“Surpreendentemente contido” foi escrito, em referência a Pasolini, filme de apenas 84’, dirigido pelo nova–iorquino de ascendência italiana Abel Ferrara. O comentário é de Peter Bradshaw, crítico do The Guardian. Bradshaw afirma que Pasolini “é uma intrigante, surpreendentemente contida e inclusive cerebral obra de Ferrara, uma homenagem de seriedade inatacável, com atuação segura de Willem Dafoe no papel principal.”
Dessa fileira de elogios, em relação aos quais, de forma geral, não há por que discordar, cabe relativizar apenas a “seriedade inatacável” de propósitos do promotor da homenagem. Na origem do projeto, o que parece ter prevalecido foi boa dose esperteza, nada surpreendente em se tratando de Ferrara. Concentrar a ação nos dois dias que antecederam o assassinato de Pasolini e, uma vez concluído, lançar Pasolini no 40º aniversário da morte do poeta e cineasta, ocorrida na madrugada de 2 de novembro de 1975, mais parece lance sinistro de marketing do que filme merecedor de ser levado a sério.
Menos sério ainda foi Ferrara ter declarado à imprensa italiana, pouco depois de terminar o filme, que sabia “quem matou” Pasolini, sem contudo revelar o nome do assassino. Ao ocultar essa identidade, Ferrara deu margem a especulações da mídia sobre suas verdadeiras intenções ao dizer o que disse, parecendo não ser mais do que nova jogada de marketing para criar interesse pelo filme. Passado um ano desde sua declaração bombástica sem que Ferrara tenha revelado o que saberia, a hipótese de que tudo não passou de mera cartada de baixo oportunismo foi reforçada.
Para coroar a seriedade dúbia de Ferrara, Willem Dafoe recria Pasolini com notável caracterização física, mas falando inglês. Dificilmente poderia ser feito ultraje maior ao homenageado do que impedir o personagem que o representa de se expressar em italiano.
Ao encenar detalhes da confissão de Pelosi, Ferrara lhes dá um certo atestado de autenticidade. Sonega do espectador, porém, uma série de informações, inclusive o fato de Pelosi ter se retratado, em 2005, alegando que a confissão inicial fora feita “sob ameaça de violência” à sua família. Segundo sua nova versão, o assassinato teria sido cometido por “três pessoas com acento sulista”. Em entrevista à televisão, Pelosi declarou que dois irmãos e um outro homem mataram Pasolini, xingando-o de “veado” e “comunista sujo” enquanto o surravam.
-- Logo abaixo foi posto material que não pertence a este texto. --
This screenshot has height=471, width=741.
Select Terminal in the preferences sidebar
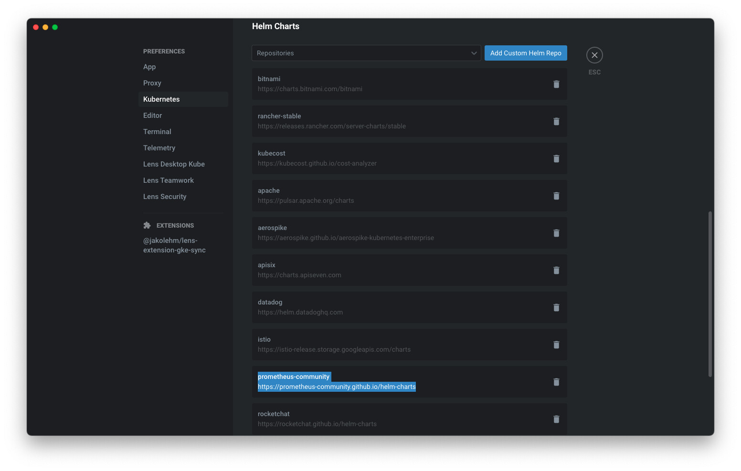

Segundo Pelosi, eles frequentavam o ramo Tiburtina do partido neo-fascista MSI.
Ferrara tampouco dá destaque à denúncia do consumismo feita por Pasolini pouco antes de morrer. Para Pasolini, o consumismo é “uma forma de fascismo pior do que a versão clássica.” Segundo o jornalista Ed Vulliamy, no artigo citado acima, “a visão de Pasolini de um novo totalitarismo, através do qual o hiper-materialismo estava destruindo a cultura da Itália pode ser vista agora como um brilhante presságio do que aconteceu com o mundo em geral na idade da internet. Mas sua crítica havia sido, meses antes do assassinato, mais específica. Ele tinha eleito a televisão como influência especialmente perniciosa, prevendo com grande antecedência o aumento de poder de um tipo como o magnata da mídia que se tornou primeiro ministro Silvio Berlusconi.”
Ainda mais específica, escreve Vulliamy, é “a série de colunas de Pasolini, escritas para o Corriere della Sera, denunciando que a liderança da Democracia Cristã no poder estava infestada de influências da Máfia, prevendo os chamados escândalos Tangentopoli – esquema de propinas – que se tornariam conhecidos 15 anos depois, por meio dos quais um segmento inteiro da classe política foi presa no início da década de 1990.”
O que terá feito Ferrara deixar de lado essas denúncias de Pasolini que neste momento dariam ao filme, em especial no Brasil, inesperada atualidade? Terá sido prudência? Seriedade não parece ter sido.